Questions rounded off the morning session and one of the
key points raised was the possibility of other causes of
ARVC, other than the inherited congenital reason. The panel
acknowledged that there could be other causes (though some
nutrition related theory was discounted). However, they
felt it was important to stress that these other possible
causes (such as Kennel Cough) probably just pushed a dog
from the occult phase into the full disease. They believed
that in the majority of cases external factors merely triggered
a condition to which the dog was already pre-disposed.
In the afternoon, Anne French gave an excellent update on
Aortic Stenosis. I will not go into huge detail on this
session since the scheme and the disease will be so much
more familiar to you, but it really was useful. Anne had
some good charts showing survival, asymptomatic and affected
rates for the different grades which certainly gave comfort
in the reliability of the testing. However, there was debate
about how we maintained consistency between the Cardiologists
and about whether the current testing was too tough, especially
in respect of bitches. Whilst the Cardiologists were clearly
not keen on introducing ‘halves’ into the existing
7 point scale, there was discussion about whether two was
an acceptable score for a bitch. The vets also listened
to breeder and club concern about the difficulty of securing
Cardiologists for shows and about how ‘marginal’

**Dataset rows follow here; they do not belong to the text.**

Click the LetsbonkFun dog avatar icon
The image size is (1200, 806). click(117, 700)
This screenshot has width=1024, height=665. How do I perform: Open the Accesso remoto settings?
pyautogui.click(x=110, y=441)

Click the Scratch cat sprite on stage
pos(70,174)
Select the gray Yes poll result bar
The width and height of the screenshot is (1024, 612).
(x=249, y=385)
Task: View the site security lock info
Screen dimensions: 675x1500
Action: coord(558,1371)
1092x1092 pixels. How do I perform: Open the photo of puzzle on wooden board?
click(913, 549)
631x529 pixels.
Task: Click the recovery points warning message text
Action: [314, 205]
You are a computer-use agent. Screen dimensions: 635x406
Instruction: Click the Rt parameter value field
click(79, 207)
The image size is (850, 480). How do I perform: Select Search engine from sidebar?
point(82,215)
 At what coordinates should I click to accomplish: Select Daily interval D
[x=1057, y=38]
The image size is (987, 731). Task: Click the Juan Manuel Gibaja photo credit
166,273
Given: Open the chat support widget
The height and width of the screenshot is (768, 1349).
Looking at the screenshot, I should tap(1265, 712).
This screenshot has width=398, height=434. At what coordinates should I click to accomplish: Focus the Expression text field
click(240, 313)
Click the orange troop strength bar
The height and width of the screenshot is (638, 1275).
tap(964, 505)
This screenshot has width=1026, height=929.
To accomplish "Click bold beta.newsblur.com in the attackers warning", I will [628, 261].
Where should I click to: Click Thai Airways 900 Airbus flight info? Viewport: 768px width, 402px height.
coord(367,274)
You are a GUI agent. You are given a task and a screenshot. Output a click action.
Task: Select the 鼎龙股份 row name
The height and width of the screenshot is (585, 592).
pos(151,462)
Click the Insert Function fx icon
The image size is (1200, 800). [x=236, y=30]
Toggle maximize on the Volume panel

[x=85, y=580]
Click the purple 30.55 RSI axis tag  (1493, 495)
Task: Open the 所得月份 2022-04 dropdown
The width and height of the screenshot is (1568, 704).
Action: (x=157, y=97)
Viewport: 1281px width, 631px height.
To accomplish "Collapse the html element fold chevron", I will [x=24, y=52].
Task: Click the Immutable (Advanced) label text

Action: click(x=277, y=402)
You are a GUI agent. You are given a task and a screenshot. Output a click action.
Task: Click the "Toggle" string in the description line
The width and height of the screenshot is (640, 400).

fails were communicated. However, the main thrust of the
session was entirely positive. Thanks to Bruce Cattanach’s
hard work over many years, the scheme has been a tremendous
success and enjoys the support of the breed. Now, having
met the Cardiologists behind the scheme as well, I am in
no doubt that any teething problems that we encounter can
be quickly resolved.
More questions followed and everyone had an opportunity
to have their voice heard before it was my pleasure, as
Chairman, to present gifts to our three speakers and to
acknowledge the hard work that the Breed Council veterinary
adviser, Walker Miller (ably assisted by Peter Burroughs
and Jane Collins) had put into staging the day. There had
been a lot of information given to us during the sessions
and it is clearly now the job of the Breed Clubs, via Breed
Council to take some positive action to react sensibly,
and in a measured fashion, to what we had heard. All those
present were encouraged to make sure that their views were
heard by their local Clubs. These issues potentially affect
us all and it is important that a plan of attack is put
in place which is rigorous and which meets the requirements
of the breed.
The fact that the whole meeting was conducted in such a
business-like fashion, with no ill-will demonstrated during
the open debate confirmed to me that the breed is coming
together. Talks of rifts and strife help no-one and I am
glad that we saw no evidence of it on the day.